Effects of intracoelomic transmitter implantation on metabolic rate, swimming performance, growth and survival in juveniles of two salmonids
Journal of Fish Biology
biotelemetry, conservation physiology, Great Lakes, respirometry, tagging effects
In this study, we investigated the effects of acoustic tag implantation on standard and routine metabolic rate (SMR and RMR, estimated via oxygen consumption), critical swimming speed (Ucrit), survival and growth in juveniles of rainbow trout Oncorhynchus mykiss and lake trout Salvelinus namaycush.
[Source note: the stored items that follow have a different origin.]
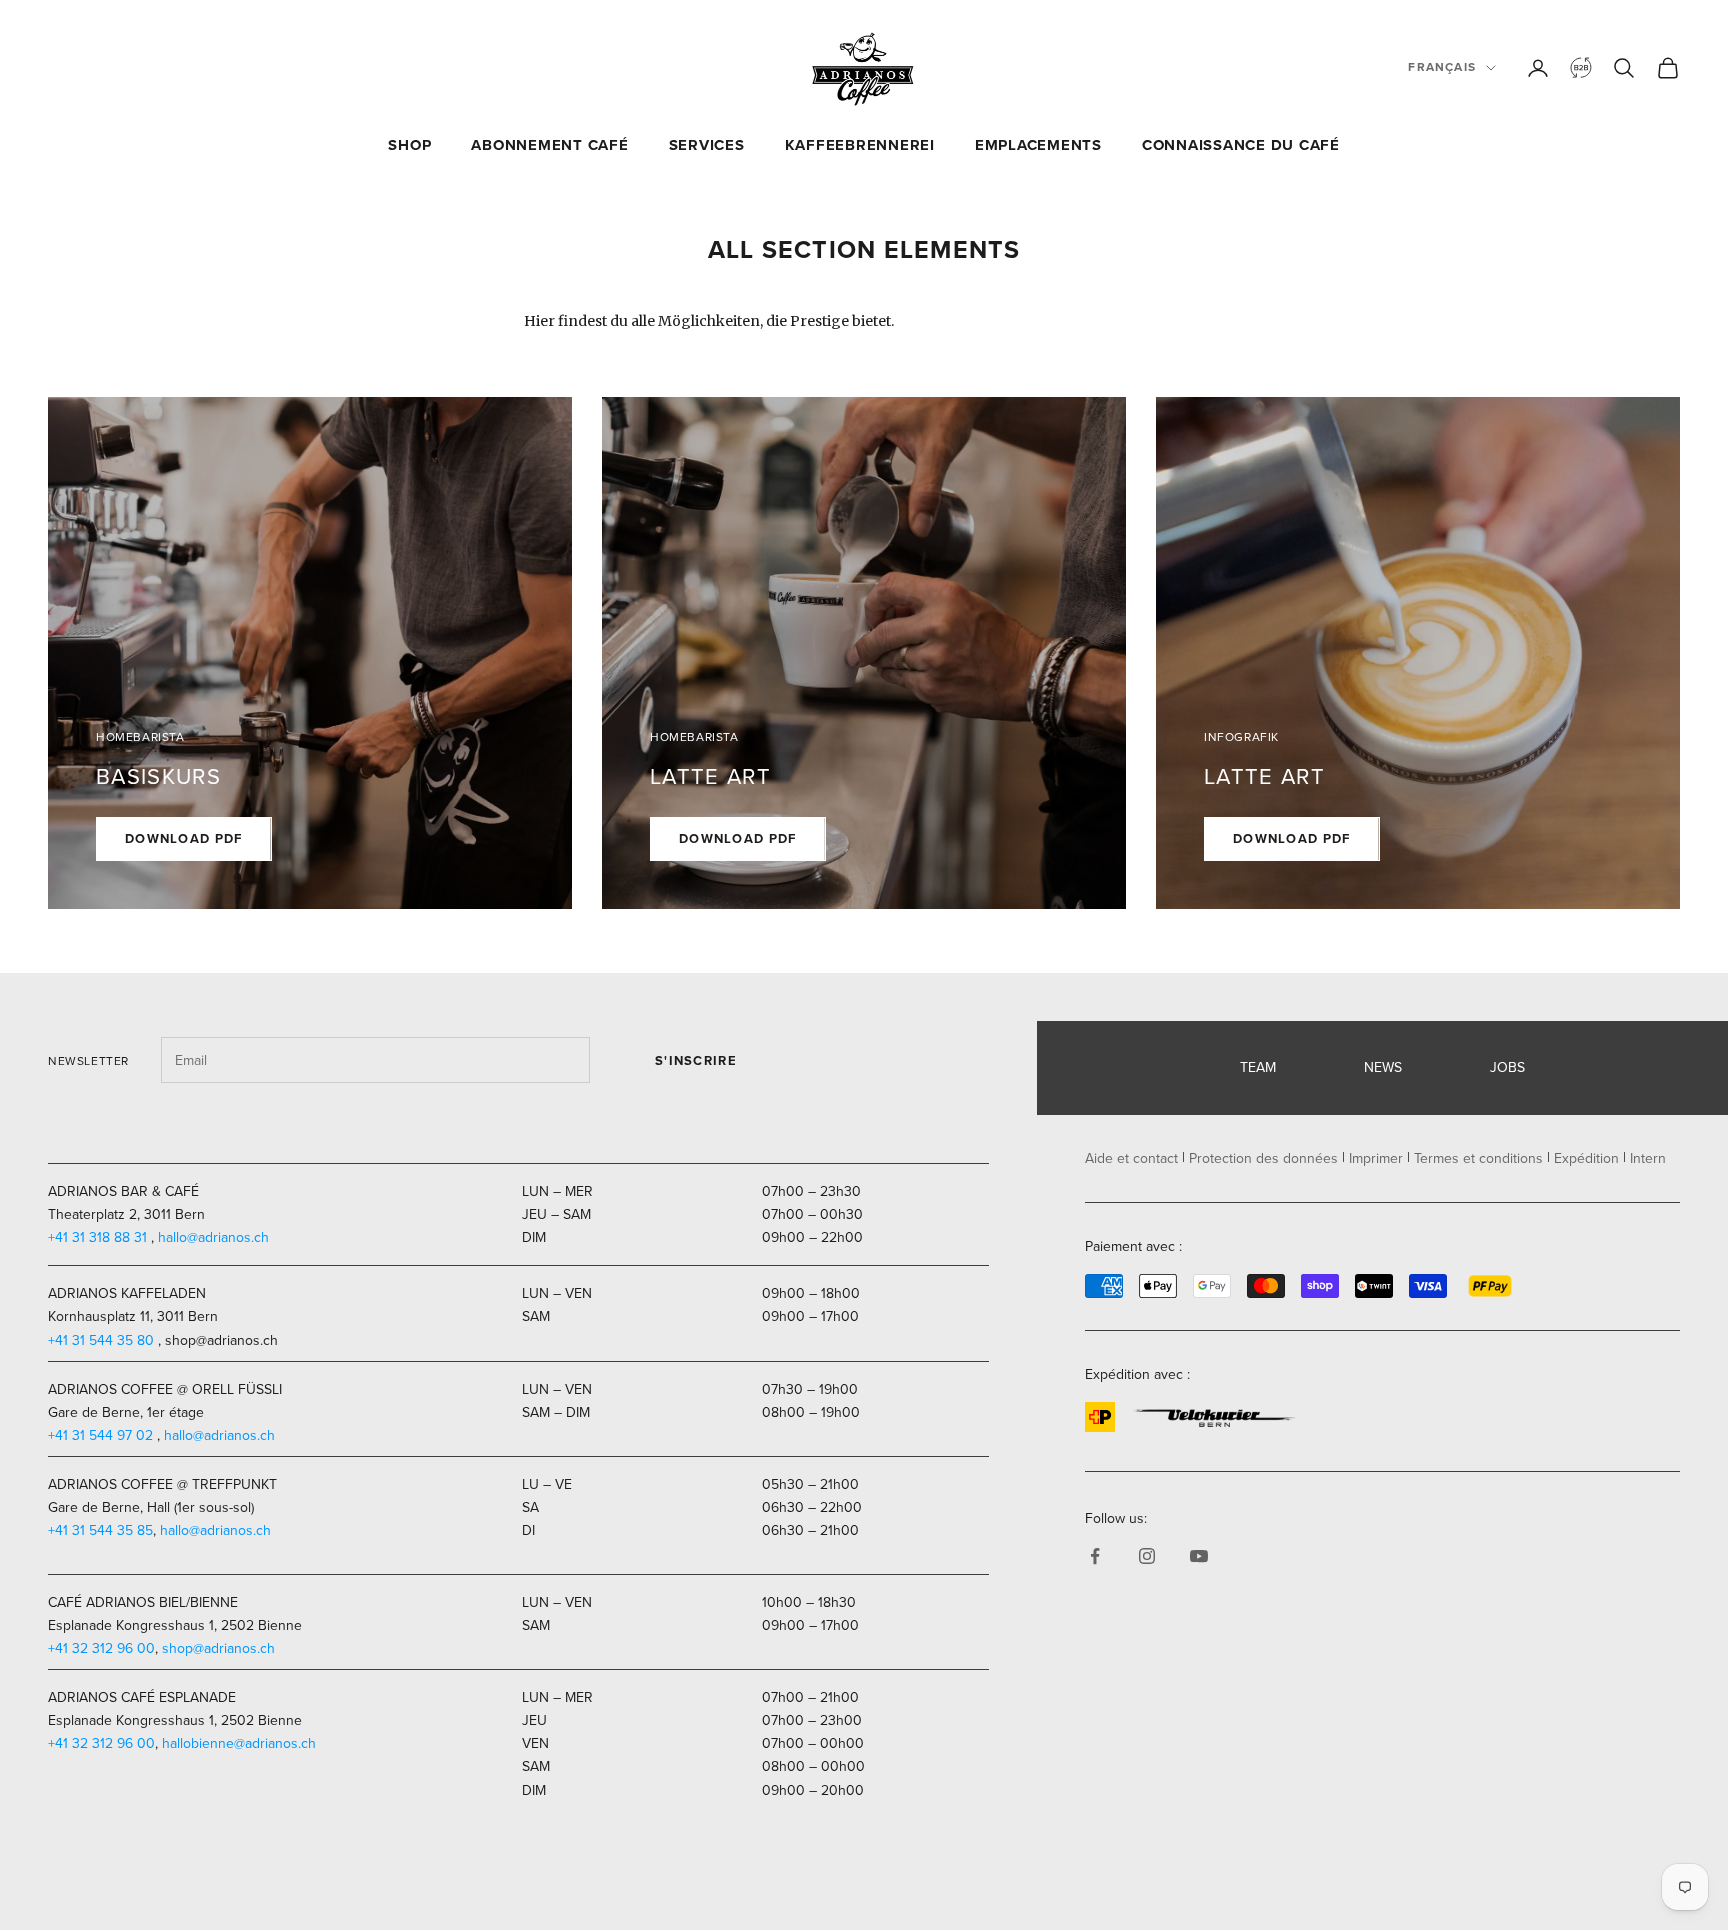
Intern (1648, 1158)
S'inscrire (696, 1060)
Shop (409, 145)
Tag burdens ranged from 1.8% to 7.5% across the two species. Growth rates in acoustic-tagged fish were equal to or higher than those in other treatments. Acoustic-tagged S. namaycush had a marginally lower Ucrit than controls but that effect was not replicated in the O. mykiss experiment. Tagging did not have clear effects on metabolic rate but there was an interaction whereby SMR and RMR tended to increase with time since surgery in tagged O. mykiss but not in other treatments (the same trend did not occur in S. namaycush). Survival was high across treatments (mean 98% survival among O. mykiss, 97.5% among S. namaycush). There were no statistically significant effects of tag burden (percentage of body mass) except for a weak negative relationship with growth rate (across species) and a weak positive relationship with Ucrit but only in the O. mykiss. Collectively, our findings suggest there were minor, context-dependent effects of acoustic tagging in juvenile S. namaycush and O. mykiss during an eight-week laboratory experiment. Further research will be required to assess whether tagging can cause meaningful behavioural effects in these species in captivity or in the wild and whether there is a tag burden threshold above which deleterious effects consistently occur.
Darcy, Andrew P.; Raby, Graham D.; Johnson, Timothy B.; Pitcher, Trevor E.; and Fisk, Aaron T.. (2019). Effects of intracoelomic transmitter implantation on metabolic rate, swimming performance, growth and survival in juveniles of two salmonids. Journal of Fish Biology, 95 (4), 1094-1106.